EXERCISE INSTRUCTIONS: Look at the data below and print exactly the lines from its first line through the line with "Task: Open the Chrome hamburger menu"; the pictures stay out of the copy.

Stored records
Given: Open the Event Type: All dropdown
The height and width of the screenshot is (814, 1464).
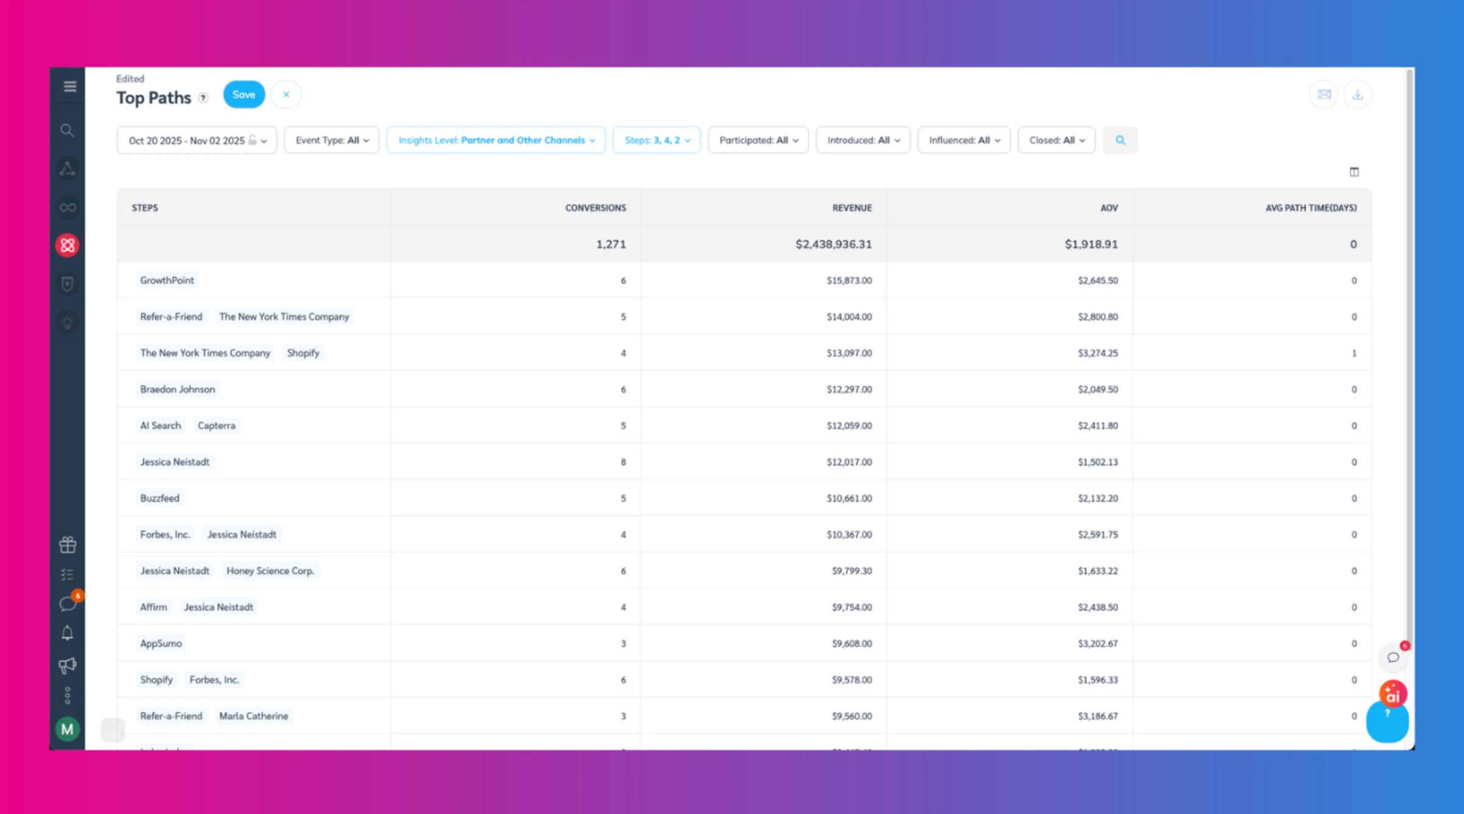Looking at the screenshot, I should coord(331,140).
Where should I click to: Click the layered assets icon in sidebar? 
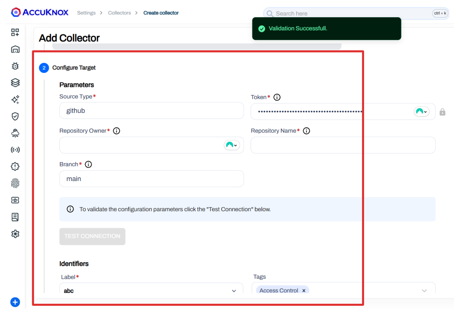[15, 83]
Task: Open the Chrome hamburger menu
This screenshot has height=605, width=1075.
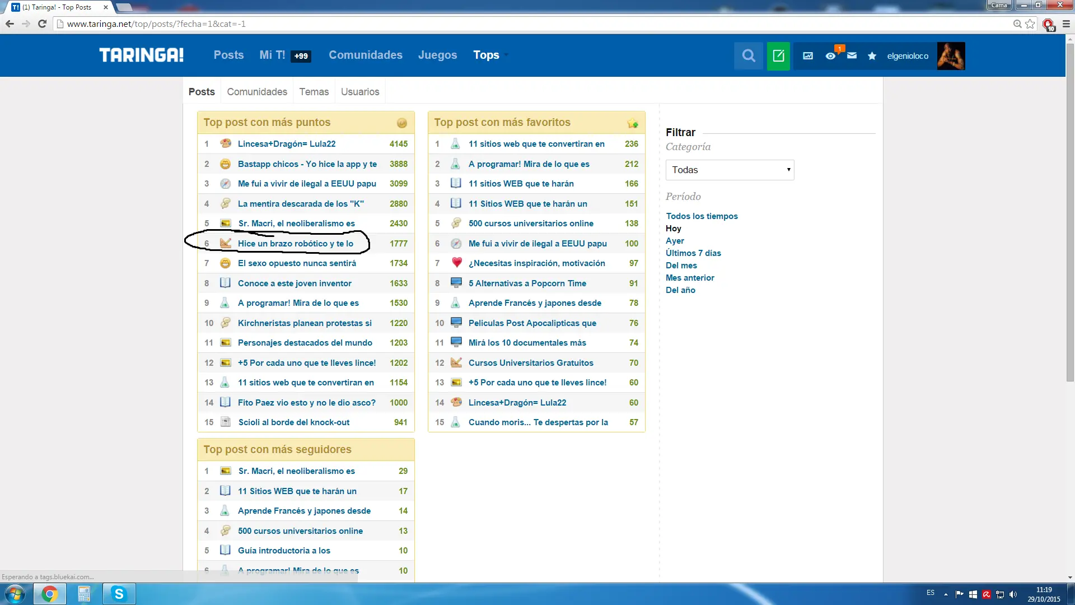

ANSWER SECTION:
Given: Open the Event Type: All dropdown
The height and width of the screenshot is (814, 1464).
Looking at the screenshot, I should coord(331,140).
Where should I click to: Click the layered assets icon in sidebar? 
[15, 83]
Task: Open the Chrome hamburger menu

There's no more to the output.